• Instructions for the task
Reproduce the material word for word, beginning with its first line and continuing through the line that contains "point(350,60)", both included. Leave the pictures out of your reply.

══════

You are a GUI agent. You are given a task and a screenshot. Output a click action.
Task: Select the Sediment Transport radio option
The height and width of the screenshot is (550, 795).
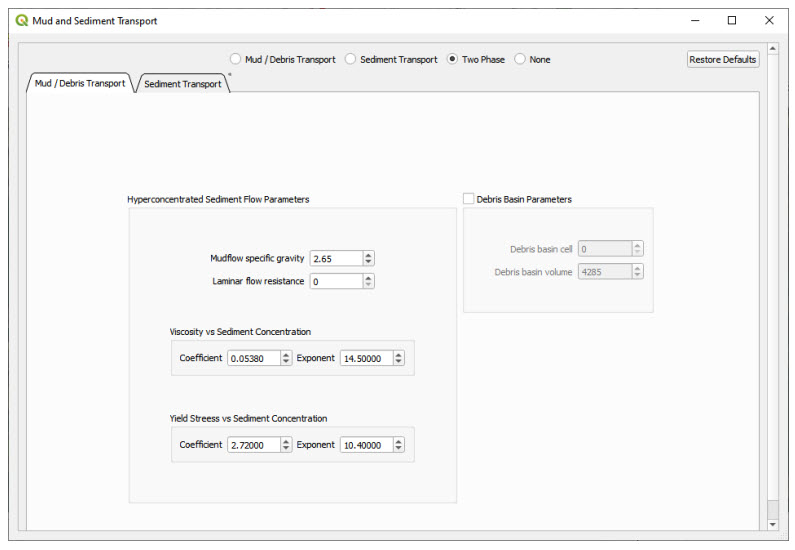point(350,60)
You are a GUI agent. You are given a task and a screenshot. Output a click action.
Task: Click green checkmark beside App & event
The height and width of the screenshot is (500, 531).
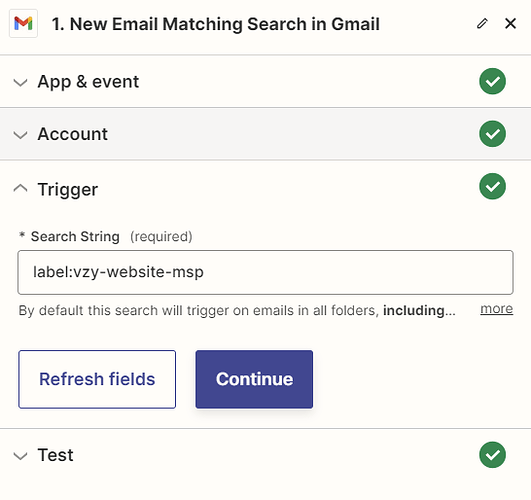(492, 81)
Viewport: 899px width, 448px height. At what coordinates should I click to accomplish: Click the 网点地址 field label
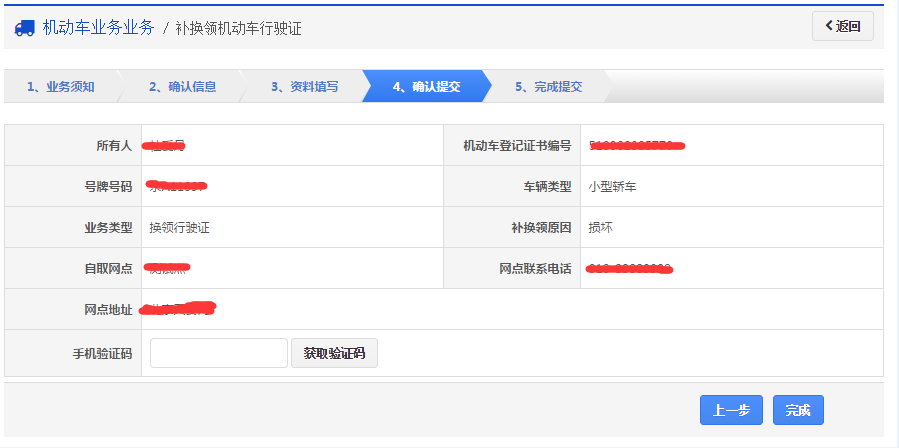pos(108,309)
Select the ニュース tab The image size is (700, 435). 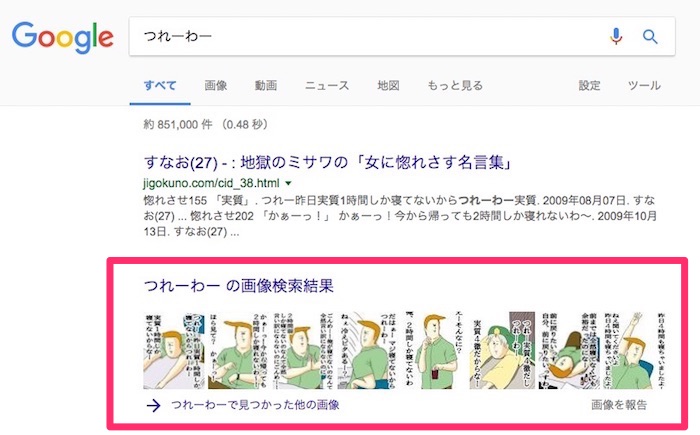pyautogui.click(x=327, y=85)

══════

• Answer to the problem
You are a GUI agent. You are given a task and a screenshot. Output a click action.
Task: Select the Sediment Transport radio option
The height and width of the screenshot is (550, 795).
point(350,60)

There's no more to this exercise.